EXERCISE AIM:
Rewrite the records between the line holding "Image resolution: width=928" and the line holding "the Precision Boost", inclusive, as a Markdown table with the columns Row and Line, one row per line and no blank lines. Omit the pictures from your answer.

ITEMS:
══════
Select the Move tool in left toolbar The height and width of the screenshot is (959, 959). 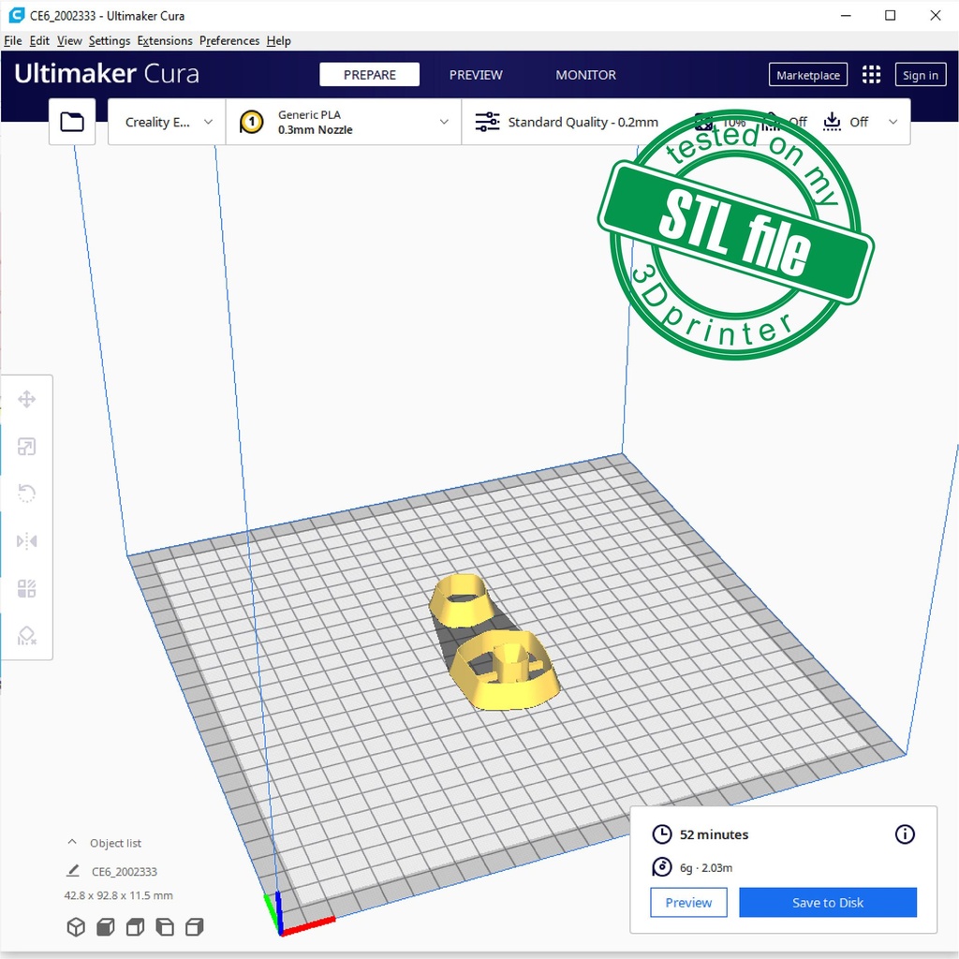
══════
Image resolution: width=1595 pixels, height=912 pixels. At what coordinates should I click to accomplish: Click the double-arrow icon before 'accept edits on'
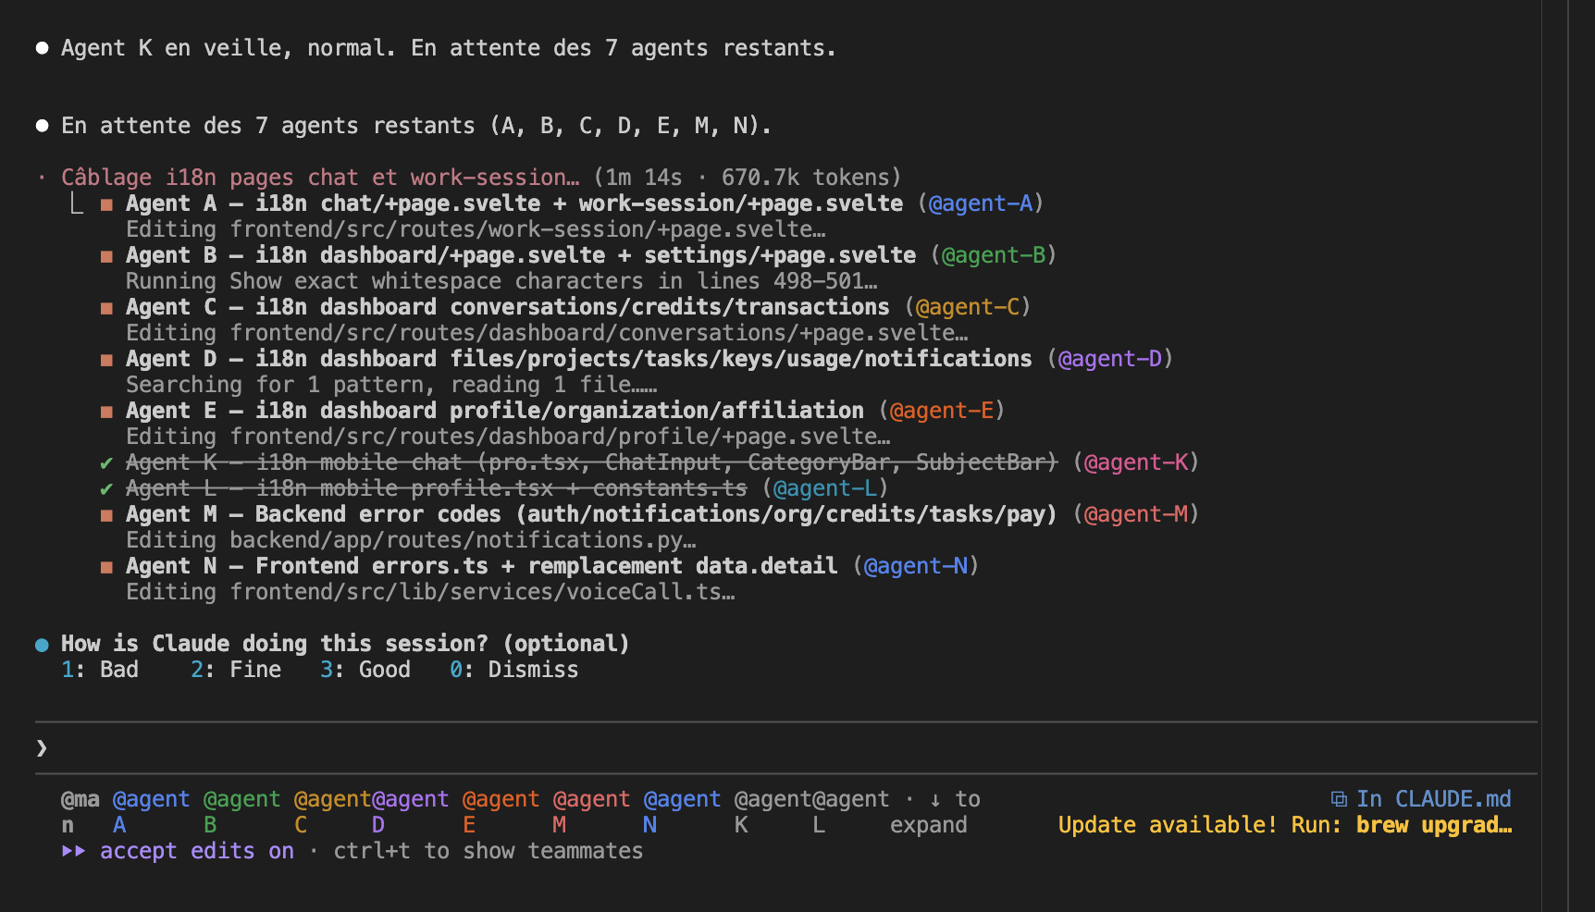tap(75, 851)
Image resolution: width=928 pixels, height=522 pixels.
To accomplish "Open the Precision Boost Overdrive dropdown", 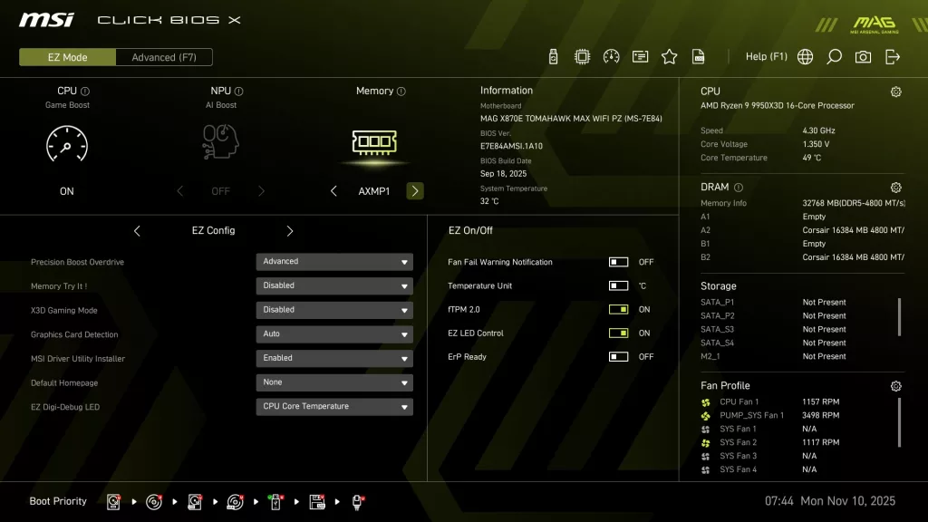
══════
RESULT BELOW:
| Row | Line |
|---|---|
| 1 | Image resolution: width=928 pixels, height=522 pixels. |
| 2 | To accomplish "Open the Precision Boost Overdrive dropdown",  |